2020-01-31 02:41:55.5375 Warn  ResourceManager RestrictCpuAsync process doesn't exist [Process=Microsoft.Tri.Sensor]

 

Microsoft.Tri.Sensor.log

2020-01-31 02:41:34.4173 Error FrameReader`1 CaptureFrames exception, exiting

Microsoft.Tri.Sensor.FrameReaderException: Failed reading frame [resultCode=-1 message=read error: PacketReceivePacket failed]

   at bool Microsoft.Tri.Sensor.FrameReader<TCaptureDevice>.TryReadFrame(out DateTime time, out BufferSlice bufferSlice)

   at bool Microsoft.Tri.Sensor.NetworkListener.ParseFrame(FrameReader frameReader)

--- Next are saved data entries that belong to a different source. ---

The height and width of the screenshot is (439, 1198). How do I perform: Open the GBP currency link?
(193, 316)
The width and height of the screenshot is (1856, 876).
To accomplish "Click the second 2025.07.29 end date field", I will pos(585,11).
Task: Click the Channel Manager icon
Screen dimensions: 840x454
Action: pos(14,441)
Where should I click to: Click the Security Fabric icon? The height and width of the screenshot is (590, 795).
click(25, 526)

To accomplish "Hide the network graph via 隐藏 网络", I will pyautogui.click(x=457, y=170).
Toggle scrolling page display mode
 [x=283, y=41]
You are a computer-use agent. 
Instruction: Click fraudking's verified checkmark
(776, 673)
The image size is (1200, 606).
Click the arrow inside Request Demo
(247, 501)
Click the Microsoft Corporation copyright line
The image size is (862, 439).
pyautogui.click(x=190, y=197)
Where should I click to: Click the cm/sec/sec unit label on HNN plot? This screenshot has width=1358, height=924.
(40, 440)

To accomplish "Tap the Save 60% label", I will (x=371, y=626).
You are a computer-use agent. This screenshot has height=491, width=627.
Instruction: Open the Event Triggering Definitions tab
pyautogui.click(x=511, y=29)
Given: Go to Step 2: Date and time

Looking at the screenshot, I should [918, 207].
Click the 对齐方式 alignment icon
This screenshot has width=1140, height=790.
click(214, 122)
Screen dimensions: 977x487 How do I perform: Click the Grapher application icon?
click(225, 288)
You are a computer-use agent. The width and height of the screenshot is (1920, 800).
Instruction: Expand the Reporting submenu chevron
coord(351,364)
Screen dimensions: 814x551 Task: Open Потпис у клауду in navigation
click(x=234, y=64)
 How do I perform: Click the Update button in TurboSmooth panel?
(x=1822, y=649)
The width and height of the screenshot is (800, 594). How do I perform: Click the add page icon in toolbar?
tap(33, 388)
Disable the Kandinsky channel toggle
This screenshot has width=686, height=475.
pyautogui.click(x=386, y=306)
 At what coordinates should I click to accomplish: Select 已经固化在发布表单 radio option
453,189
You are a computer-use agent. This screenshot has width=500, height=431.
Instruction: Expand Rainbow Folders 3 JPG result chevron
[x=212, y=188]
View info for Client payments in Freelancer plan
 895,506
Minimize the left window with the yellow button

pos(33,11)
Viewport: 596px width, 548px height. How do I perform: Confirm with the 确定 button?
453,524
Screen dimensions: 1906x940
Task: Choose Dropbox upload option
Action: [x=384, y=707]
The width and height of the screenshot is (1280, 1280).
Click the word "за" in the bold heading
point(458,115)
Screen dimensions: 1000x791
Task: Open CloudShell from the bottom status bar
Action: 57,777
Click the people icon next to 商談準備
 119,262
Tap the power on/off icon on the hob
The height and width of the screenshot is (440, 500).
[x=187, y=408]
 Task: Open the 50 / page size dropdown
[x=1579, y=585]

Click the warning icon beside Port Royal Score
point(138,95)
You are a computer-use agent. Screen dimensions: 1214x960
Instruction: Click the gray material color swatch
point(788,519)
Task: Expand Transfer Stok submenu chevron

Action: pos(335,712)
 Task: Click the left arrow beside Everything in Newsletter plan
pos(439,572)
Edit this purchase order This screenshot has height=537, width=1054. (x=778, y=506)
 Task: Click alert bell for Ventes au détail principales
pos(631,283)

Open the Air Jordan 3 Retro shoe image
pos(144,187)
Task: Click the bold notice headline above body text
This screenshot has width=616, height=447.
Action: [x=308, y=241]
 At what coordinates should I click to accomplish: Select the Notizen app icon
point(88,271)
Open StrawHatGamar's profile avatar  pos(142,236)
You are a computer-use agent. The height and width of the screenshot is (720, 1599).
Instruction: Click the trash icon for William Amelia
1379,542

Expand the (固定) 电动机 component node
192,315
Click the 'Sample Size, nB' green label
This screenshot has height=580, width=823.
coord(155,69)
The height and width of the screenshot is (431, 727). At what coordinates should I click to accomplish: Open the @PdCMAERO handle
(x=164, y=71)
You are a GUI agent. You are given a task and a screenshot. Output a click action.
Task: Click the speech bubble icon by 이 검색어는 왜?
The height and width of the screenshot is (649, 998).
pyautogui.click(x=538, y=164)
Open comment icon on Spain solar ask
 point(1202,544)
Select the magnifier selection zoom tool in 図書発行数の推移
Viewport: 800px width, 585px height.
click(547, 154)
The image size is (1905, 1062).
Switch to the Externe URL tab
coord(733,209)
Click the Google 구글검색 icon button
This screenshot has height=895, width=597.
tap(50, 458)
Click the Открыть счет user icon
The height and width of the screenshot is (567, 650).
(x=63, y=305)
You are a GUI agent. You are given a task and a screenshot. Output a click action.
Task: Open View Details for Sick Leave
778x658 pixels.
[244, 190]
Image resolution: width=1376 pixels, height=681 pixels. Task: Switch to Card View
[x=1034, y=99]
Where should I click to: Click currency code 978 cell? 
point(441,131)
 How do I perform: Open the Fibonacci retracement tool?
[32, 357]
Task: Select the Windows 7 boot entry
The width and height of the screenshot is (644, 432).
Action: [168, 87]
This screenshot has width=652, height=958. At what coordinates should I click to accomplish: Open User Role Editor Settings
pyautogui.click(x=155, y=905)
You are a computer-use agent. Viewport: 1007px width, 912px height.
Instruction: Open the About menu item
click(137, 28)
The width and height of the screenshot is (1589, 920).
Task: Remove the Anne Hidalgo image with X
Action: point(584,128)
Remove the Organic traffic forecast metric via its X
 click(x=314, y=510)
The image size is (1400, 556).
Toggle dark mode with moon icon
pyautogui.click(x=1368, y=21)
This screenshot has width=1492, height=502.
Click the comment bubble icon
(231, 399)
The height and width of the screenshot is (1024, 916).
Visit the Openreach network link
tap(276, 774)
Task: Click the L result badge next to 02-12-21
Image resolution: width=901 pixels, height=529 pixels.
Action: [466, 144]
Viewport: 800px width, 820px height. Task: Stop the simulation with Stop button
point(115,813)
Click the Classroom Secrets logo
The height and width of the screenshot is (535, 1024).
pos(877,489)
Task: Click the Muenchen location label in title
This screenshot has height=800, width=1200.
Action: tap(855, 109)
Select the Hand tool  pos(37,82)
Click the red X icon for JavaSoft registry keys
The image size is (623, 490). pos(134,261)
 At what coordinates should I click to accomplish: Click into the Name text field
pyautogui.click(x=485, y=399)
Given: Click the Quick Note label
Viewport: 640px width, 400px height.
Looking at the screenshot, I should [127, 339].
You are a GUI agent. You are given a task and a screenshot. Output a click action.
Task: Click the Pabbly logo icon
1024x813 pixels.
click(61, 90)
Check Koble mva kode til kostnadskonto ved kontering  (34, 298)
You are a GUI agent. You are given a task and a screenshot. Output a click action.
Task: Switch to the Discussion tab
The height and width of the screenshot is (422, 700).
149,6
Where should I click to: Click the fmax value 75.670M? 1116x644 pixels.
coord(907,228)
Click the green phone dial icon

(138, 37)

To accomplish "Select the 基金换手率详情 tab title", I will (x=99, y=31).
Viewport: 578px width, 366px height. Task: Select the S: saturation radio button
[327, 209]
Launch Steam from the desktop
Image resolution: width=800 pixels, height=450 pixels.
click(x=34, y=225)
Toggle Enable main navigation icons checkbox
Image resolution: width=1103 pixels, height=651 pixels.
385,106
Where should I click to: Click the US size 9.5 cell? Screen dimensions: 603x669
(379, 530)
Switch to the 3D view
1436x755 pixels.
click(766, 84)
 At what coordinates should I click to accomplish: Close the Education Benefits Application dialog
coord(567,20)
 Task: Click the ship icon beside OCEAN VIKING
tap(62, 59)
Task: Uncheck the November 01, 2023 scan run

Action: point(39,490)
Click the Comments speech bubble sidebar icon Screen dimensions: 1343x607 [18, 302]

   at void Microsoft.Tri.Sensor.NetworkListener.CaptureFrames(LiveFrameReader[] liveFrameReaders)

 

The event ID 7031 is written on the System Event Log:

The Azure Advanced Threat Protection Sensor service terminated unexpectedly. It has done this 1 time(s). The following corrective action will be taken in 5000 milliseconds: Restart the service.

 

The sensor version is now (Jan, 31th) 2.106.7618 and is marked as up to date but the version 2.107 is our from the Jan 26th.

 

Does anyone have any suggestion?

Thanks.

Mike

 

16 Replies

@Michele D'Angelantonio ,

Did this sensor ever worked, or did it stopped working at some point?

is the message "CaptureFrames exception, exiting" logged after every start crash ?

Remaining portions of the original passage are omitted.